A couple of weeks later, I started to hear from customers that their sites were slow. My first reaction was to blame their host or the other plugins that they had installed. More and more customers were mentioning that the plugin seemed to make their site sluggish. The weirdest thing was that I wasn’t experiencing it on any of my sites…until a couple of days go. I was constantly receiving fatal errors that the memory had been exhausted. I inched the memory up further and further until it was over 400MB.

That’s when I discovered my problem. Almost all of those cron jobs that I had been scheduling were still in the system. They never completed. Not only did they never complete…they kept getting added. There were thousands of cron jobs attempting to run every time a page loaded. No wonder I was running out of memory!

That night I could not sleep. I sat up in bed for a couple of hours and after some research, came up with a way to clear out those cron jobs. I used _get_cron_array() to find and un-schedule the jobs I had created. Because the cron jobs were scheduled with arguments, I had to loop through each cron in that array to find the correct arguments to un-schedule them.
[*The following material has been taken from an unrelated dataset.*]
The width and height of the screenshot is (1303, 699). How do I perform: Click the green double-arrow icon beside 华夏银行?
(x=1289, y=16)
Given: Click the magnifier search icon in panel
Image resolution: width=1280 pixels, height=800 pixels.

Immediately, my site was noticeably faster! Now I had to figure out why it was happening and how to prevent it. After a day of trial and error, I got to a point where everything was running smoothly. Cron jobs were running, then removing themselves from the schedule. Not only that, but my memory usage was staying really low. Yay!

Finally, I was able to release an update for my plugin with the fixes in place. I created a version upgrade routine that would run only once to clean up the mess. I even created a bug fix plugin that we made available for a couple of our customers who couldn’t even have our plugin active without it crashing their site. Run the bug fix plugin, then re-activate our plugin and install the update.

It was a big mess, but I feel a huge weight off my shoulders knowing that it’s been taken care of. Luckily, our customers have been very patient with us.